Through his church he heard about an appeal for volunteers for Pacific Mission by the Presbyterian Church of Otago and Southland so at 21 he came to Dunedin, New Zealand where he discovered that the position had already been taken. He then took up a teaching post at Port Chalmers school. After several months teaching he heard that the church needed someone to go to Canton, China to learn Cantonese in order to do missionary work with the Chinese immigrants on the goldfields of Otago. In 1879 he resigned from teaching and went to Canton, returning in 1881 to study to become a Presbyterian minister at the Theological Hall, Knox College, Dunedin.
Chinese Mission
His first posts after Theological Hall were Riverton and then Lawrence. His early efforts to connect with the Chinese goldminers was not successful but he continued to study the Chinese closely for the next few years. 1883, he opened the first Chinese mission church in New Zealand. Also that year, he married Amelia Ann Warne, who he had met in Bendigo, Australia with whom he had seven children.
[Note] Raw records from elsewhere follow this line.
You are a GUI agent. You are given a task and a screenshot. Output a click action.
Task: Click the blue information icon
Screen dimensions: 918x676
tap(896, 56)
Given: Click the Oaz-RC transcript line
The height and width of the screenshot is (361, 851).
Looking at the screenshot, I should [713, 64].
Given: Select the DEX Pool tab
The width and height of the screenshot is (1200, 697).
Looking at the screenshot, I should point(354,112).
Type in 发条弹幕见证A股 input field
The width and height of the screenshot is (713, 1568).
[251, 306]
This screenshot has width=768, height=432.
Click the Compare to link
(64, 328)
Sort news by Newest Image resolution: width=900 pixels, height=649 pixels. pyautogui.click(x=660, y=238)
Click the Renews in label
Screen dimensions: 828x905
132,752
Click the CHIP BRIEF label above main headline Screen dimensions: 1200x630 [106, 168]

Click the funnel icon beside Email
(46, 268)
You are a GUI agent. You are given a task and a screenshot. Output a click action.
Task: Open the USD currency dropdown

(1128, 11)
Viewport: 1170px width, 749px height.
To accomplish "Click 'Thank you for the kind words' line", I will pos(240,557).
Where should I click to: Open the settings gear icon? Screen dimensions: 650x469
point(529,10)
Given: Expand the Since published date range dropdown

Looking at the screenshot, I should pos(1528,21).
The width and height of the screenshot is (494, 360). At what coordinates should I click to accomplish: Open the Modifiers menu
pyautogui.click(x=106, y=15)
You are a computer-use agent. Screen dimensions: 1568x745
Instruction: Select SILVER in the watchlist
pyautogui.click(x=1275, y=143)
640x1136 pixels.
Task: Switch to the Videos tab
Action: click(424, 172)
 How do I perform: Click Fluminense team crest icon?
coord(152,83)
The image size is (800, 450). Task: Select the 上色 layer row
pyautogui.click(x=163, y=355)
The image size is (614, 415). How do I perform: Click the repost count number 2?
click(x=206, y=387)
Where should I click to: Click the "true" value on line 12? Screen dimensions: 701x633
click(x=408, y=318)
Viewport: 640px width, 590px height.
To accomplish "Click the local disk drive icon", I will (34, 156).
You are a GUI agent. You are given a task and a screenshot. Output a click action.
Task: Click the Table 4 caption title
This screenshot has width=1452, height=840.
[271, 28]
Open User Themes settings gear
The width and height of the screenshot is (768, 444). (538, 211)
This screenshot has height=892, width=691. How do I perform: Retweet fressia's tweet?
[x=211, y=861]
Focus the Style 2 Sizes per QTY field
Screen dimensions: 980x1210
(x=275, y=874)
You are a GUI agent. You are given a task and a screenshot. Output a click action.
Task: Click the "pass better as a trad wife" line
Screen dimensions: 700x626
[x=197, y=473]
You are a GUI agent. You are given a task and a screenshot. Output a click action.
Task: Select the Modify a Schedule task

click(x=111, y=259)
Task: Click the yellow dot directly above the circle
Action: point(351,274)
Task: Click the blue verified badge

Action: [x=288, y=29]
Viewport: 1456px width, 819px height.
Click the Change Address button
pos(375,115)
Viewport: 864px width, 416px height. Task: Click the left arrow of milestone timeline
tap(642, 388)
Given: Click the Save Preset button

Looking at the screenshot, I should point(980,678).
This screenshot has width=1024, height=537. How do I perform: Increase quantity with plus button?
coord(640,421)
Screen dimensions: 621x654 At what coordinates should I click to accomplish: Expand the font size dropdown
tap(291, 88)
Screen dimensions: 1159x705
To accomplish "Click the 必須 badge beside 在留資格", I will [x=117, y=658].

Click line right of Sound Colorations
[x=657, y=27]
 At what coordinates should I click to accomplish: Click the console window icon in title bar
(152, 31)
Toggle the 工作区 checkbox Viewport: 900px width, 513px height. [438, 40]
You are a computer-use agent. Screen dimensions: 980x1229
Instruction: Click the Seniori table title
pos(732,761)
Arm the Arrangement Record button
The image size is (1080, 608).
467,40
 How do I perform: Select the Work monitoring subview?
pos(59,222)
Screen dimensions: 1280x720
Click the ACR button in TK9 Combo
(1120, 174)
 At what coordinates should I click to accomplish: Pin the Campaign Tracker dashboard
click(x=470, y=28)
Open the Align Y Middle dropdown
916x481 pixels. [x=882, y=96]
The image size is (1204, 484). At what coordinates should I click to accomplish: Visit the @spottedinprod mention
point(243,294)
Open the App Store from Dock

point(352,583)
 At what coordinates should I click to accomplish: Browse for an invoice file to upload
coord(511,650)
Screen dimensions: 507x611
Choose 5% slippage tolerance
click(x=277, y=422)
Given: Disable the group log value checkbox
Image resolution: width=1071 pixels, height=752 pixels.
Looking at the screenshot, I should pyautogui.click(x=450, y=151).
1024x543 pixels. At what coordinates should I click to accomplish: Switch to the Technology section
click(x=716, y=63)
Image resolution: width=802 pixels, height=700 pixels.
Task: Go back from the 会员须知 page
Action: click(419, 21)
He began what he called the inland tours around Central Otago and Southland, each a journey of almost 2,000 miles, much of which he did by foot visiting the widely scattered Chinese miners. His mission did not meet with great success, but his careful documentation of these journeys proved an extraordinarily valuable contribution to the knowledge of New Zealand history. His Roll of Chinese, a notebook containing the names and details of more than 3500 New Zealand Chinese as well as four very detailed diaries and many photographs form the basis of the Ng New Zealand Chinese Heritage Collection which was added to the UNESCO Memory of the World New Zealand Register] in 2017. These are held at the Presbyterian Research Centre, the Library and Archive of the Presbyterian Church of Aotearoa New Zealand in Dunedin. In 1898 Alexander Don realized that many of the Chinese miners had returned to China, prompting him to consider the creation of an overseas mission there. He and Dr Joseph Ings travelled to Guangzhou to explore the possibility of establishing the Canton Villages Mission, a medical mission. He was welcomed by the returned migrants even though he was not universally liked by them. Don's fundraising and the goodwill of the returned Chinese were factors in the successful establishment of the Canton Villages Mission three years later.
Retirement
He was appointed Presbyterian foreign missions secretary in 1913 which he continued until his retirement in 1923. He retired to Ophir in Central Otago and died on 2 November 1934 on a train while on his way to lodge his manuscript of his book Memories of the golden road: A history of the Presbyterian church in Central Otago with his publishers. This manuscript was lost, and was later reconstructed and published by his son-in-law, William Bennett.